By 1 p.m. I was stuffed and a little drunk, and had the rest of the day to enjoy the resort. I found my swimsuited wife poolside, sipping a frothy drink. The Greenbrier may be 100 miles out in the middle of nowhere, but its 6,500 acres of manicured grounds could make Palm Beach feel dowdy. Later, we tried our hand over at the Greenbrier's croquet club. If you've hefted a mallet only in a bumpy backyard, you have no idea how supremely gracious it is to play on a regulation field, where every blade of grass has been clipped to one micron in height. I may not have been wearing a seersucker suit, but I felt as if I were.
By day two, I was totally into the ironic rhythm of a barbecue school at a four-star resort: Raichlen's tongue-in-cheek whistle kicking off four hours of busy grilling, followed by totally selfish afternoons. The class made everything from Thai grilled beef salad and Chicken Under Brick to Coco Loco Crème Brûlée and bacon-grilled prunes. Yours truly prepped the hot dogs stuffed with cheese and chile peppers—maybe not the most exotic dish, but then how often are you going to get a request for bacon-grilled prunes?
One of our cohorts, we learned, had been publicly humiliated when his wife appeared on Oprah and told a shocked nation that her husband was a grilling failure. Hoping to resolve their marital woes, Oprah had shipped him off for boot camp training.
Now, there are three things a man should know from birth: how to throw a baseball, how not to ask for directions when lost, and how to grill. So it was with a deep sense of shared concern that I, and every other male in the class, watched as our brother stepped up to the grill. Under Raichlen's watchful eye, Sean Sullivan managed to turn out a perfectly acceptable set of grilled scallops on rosemary skewers. Triumphantly, he returned to his seat with a glint in his eye and announced, "Oprah won't have me to kick around anymore."

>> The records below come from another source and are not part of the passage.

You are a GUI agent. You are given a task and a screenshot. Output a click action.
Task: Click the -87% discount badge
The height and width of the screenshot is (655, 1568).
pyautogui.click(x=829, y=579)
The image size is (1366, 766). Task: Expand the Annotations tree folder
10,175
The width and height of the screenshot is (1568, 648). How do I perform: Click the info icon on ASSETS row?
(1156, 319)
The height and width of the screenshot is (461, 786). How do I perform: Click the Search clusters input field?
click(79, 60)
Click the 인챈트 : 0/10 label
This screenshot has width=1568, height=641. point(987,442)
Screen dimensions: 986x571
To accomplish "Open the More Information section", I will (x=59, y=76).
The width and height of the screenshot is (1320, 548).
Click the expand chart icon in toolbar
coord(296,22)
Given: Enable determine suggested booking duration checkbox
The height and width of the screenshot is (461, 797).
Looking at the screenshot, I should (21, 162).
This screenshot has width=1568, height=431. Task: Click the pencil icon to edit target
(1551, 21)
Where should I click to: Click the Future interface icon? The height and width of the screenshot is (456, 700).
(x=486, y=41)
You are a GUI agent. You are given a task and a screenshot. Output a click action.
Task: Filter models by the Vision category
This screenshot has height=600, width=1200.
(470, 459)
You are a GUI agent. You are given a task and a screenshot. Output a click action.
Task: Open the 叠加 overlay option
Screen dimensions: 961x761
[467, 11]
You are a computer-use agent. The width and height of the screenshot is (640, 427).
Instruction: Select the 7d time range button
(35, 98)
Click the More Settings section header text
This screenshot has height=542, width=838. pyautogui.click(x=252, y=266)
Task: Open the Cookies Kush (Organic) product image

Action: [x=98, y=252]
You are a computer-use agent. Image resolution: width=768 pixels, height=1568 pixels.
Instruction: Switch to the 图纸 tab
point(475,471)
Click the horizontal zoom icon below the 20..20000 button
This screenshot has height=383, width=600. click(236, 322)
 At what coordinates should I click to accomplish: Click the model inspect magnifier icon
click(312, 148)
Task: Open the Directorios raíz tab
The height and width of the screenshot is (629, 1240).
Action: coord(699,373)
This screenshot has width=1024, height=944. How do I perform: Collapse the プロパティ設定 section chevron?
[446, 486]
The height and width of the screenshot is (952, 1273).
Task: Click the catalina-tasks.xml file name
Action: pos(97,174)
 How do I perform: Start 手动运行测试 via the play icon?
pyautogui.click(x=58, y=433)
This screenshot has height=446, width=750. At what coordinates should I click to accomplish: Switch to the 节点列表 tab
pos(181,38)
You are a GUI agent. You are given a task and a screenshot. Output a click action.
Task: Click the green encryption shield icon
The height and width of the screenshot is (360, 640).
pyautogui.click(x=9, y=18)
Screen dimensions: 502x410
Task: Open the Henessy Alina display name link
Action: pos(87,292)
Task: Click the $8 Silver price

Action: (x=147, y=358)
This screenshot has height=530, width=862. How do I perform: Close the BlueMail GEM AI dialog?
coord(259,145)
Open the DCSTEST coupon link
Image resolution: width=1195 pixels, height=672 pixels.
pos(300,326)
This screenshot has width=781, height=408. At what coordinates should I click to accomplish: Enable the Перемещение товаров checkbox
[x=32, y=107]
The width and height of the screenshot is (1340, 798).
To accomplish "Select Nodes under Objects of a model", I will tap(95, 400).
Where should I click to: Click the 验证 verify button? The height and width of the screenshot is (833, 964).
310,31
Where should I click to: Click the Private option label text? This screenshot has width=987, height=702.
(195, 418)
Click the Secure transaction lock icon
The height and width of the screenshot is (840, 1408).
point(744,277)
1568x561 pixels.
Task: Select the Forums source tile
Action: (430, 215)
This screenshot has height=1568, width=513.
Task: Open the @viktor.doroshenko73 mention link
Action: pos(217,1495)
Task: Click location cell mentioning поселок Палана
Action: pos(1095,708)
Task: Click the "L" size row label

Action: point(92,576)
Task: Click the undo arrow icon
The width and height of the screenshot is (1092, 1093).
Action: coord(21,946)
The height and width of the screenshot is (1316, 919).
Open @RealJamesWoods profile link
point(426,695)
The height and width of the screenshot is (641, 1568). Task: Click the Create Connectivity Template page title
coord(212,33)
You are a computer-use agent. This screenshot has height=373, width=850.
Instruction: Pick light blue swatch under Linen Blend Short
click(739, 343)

While savoring Sean's grilled scallops, I became aware of a disturbing feeling: I no longer wanted to just hang out in the backyard flipping steaks. I wanted to create. I wanted the world on my grill, sizzling and waiting to be turned. I pictured myself grilling . . . kiwi fruit! Lox! Bagels and cream cheese with hatch marks on them! Smoked cornflakes!
Day three came all too quickly, and there we were receiving our barbecue diplomas. With exaggerated pomp, Raichlen presented each of us with a big, stainless-steel spatula (which I like to carry around the office in lieu of a swagger stick) and a camouflage apron that—thank goodness—says Barbecue Boot Camp instead of Kiss the Cook. The masculine ego is a fragile thing.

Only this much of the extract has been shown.